Me miraba sonriente, con su pase de prensa prendido en la solapa de su chaqueta ligeramente arrugada—. Me pareció reconocerla.

—Señor Stahl —dije, enarcando las cejas—. No esperaba verlo aquí.

—¿Porque trabajo en un periódico?

—No, porque esta sala acoge prácticamente a toda la población del país, y ya creía que no podría encontrar ni a mi hermano sin un dispositivo de rastreo.
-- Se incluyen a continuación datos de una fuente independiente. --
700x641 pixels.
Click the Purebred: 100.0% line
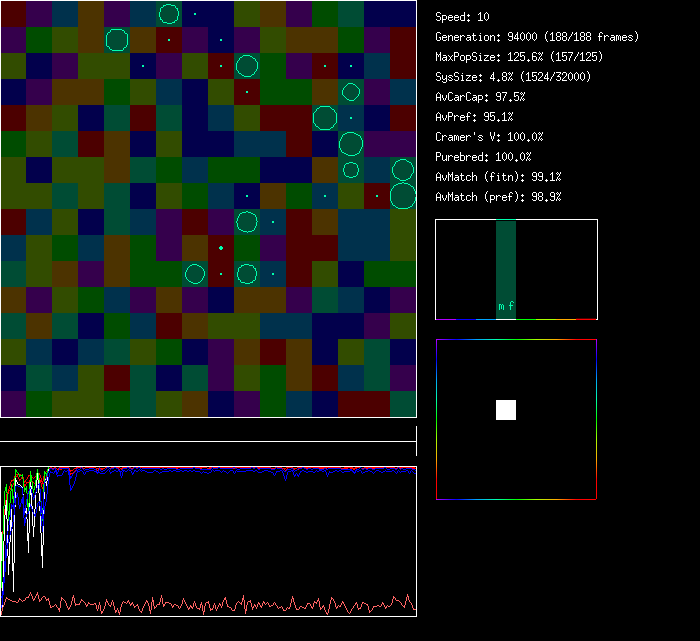point(484,157)
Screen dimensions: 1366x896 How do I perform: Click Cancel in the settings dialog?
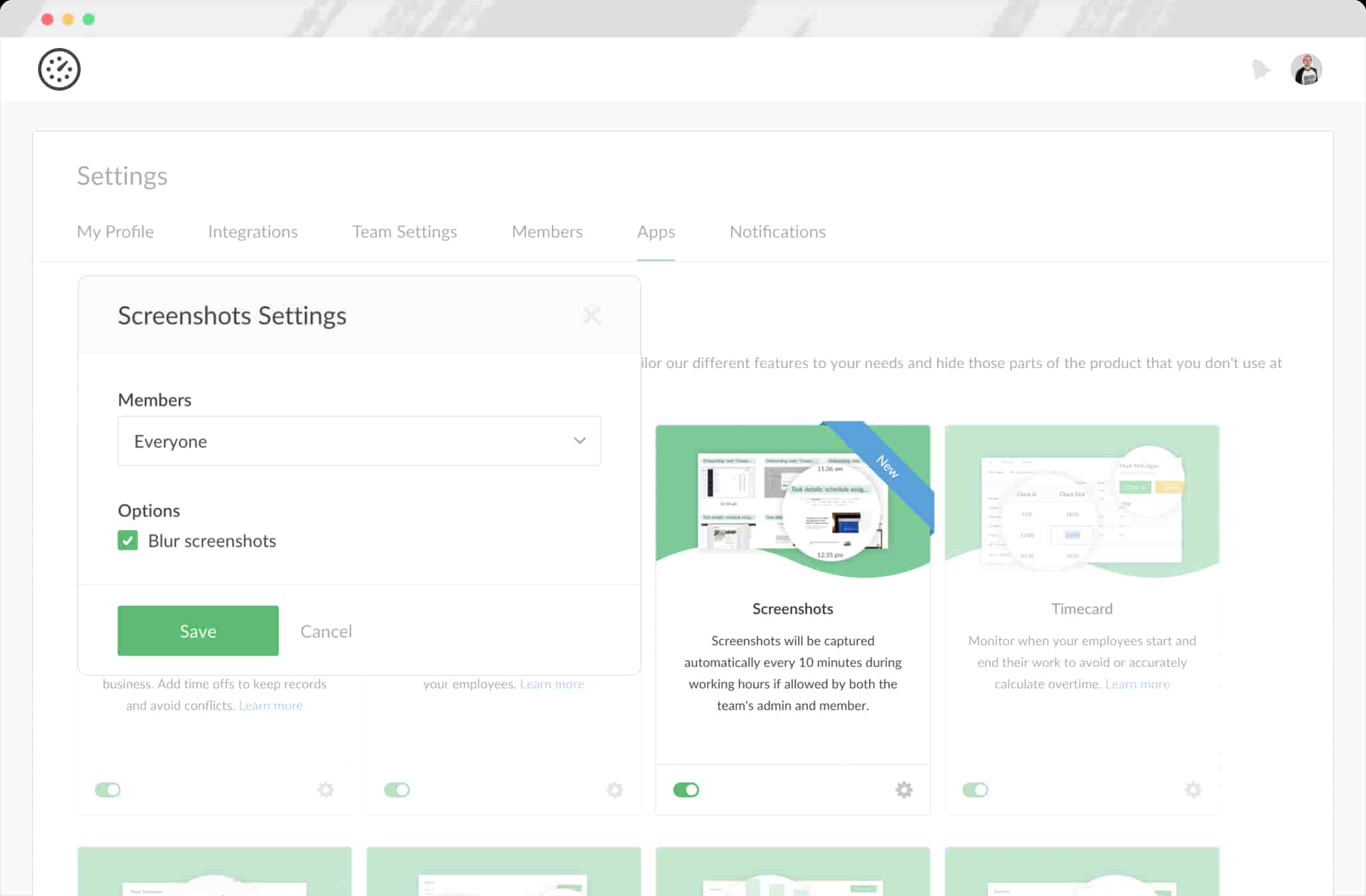pyautogui.click(x=325, y=630)
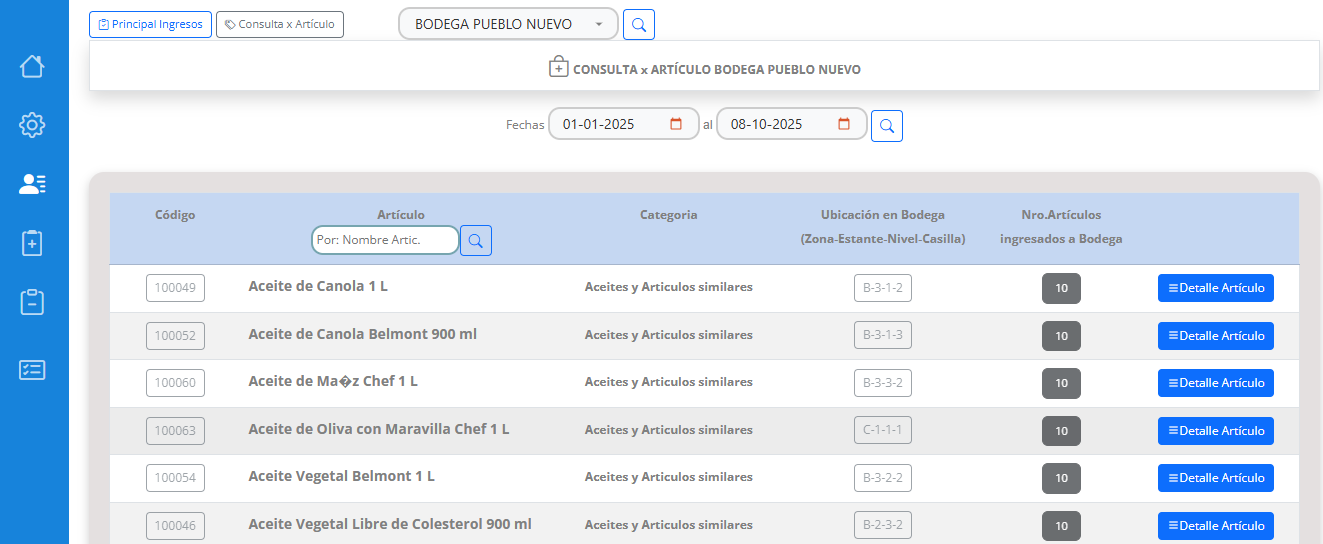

El señor Stahl rompió a reír.

—Sí, tiene razón. —Una de las jovencitas ligeritas de ropa aprovechó que estaba distraído para enchufarle un paquete de cigarrillos en la mano. El veterano periodista se la quedó mirando desconcertado, y al final me tendió ofreció el paquete—. ¿Un cigarrillo?

—Gracias. No fumo.

—¿Por qué no? —inquirió, con la cabeza ladeada—. Imaginaba que un cigarrillo sería el complemento perfecto para su «miradme, soy la tía dura de la integridad periodística» —me soltó. Alcé un poco más las cejas. Él volvió a reír—. Vamos, señorita Mason. Siempre va vestida de negro, con una grabadora portátil de mp3, un aparato que no he visto utilizar a nadie en años, y nunca se quita las gafas de sol. ¿De verdad cree que no reconozco a alguien que quiere crearse una imagen determinada en cuanto lo veo?

—En primer lugar, padezco Kellis-Amberlee de la retina. Las gafas de sol son una necesidad médica. En segundo lugar… —Hice una pausa y se me escapó una sonrisa—. Me ha pillado. Es todo imagen. Aun así no fumo. ¿Sabe dónde están los servicios en este lugar?

—Llevo aquí tres horas y todavía no he visto ni uno —respondió—. Pero hay un Starbucks astutamente escondido al final de una de las hileras de stands. ¿Le importa que la acompañe?

—Si así voy a conseguir un poco de agua, encantada —dije, rechazando con la mano otro paquete de cigarrillos.

El señor Stahl asintió con la cabeza y extendió el brazo para abrir un camino entre la multitud y conducirme hasta el Starbucks.

—Agua o un sustituto adecuado —repuso—. A cambio tengo una pregunta para usted… ¿Por qué no fuma? Insisto en que sería el complemento perfecto para fortalecer su imagen. ¿Razones personales?

—Me gusta disponer de la capacidad pulmonar suficiente para escapar corriendo de los muertos vivientes —respondí, inexpresiva.

El señor Stahl enarcó una ceja y se encogió de hombros. Estaba siéndole sincera. El tabaco no provoca cáncer, pero sigue causando enfisemas, y no me apetece nada morir devorada por un zombie sólo por parecer más guay. Además, el humo puede provocar interferencias en algunos aparatos electrónicos delicados, y ya es bastante difícil mantener todos los dispositivos operativos durante una incursión. No hay ninguna necesidad de añadir otro elemento contaminante a la porquería que ya tienen que soportar.

—¡Ja! Y yo que pensaba que si sacábamos el cáncer de la ecuación volveríamos a un mundo donde todo periodista agresivo se fumaría ocho paquetes al día.

La fila de stands estaba atestada de gente vendiendo productos de todos los tamaños y formas, desde comida liofilizada de la que se garantizaba que conservaría todas sus propiedades hasta armas de la edad media con protectores para salpicaduras incorporados. Si lo que se buscaba era un tipo de entretenimiento más frívolo, también se podía encontrar la habitual exposición de nuevos modelos de coches, accesorios para el cuidado del cabello y juguetes para los niños. He de admitir que sentí cierta simpatía por el puesto de Mattel, que promocionaba la Barbie Superviviente Urbana, con un machete y una unidad de análisis de sangre.

—Eso, si suponemos que todos los «periodistas agresivos» vienen de fábrica con unos padres a los que no les importa que sus cortinas apesten por culpa de sus hijos —repliqué—. ¿Y usted qué? No le veo encendérselo.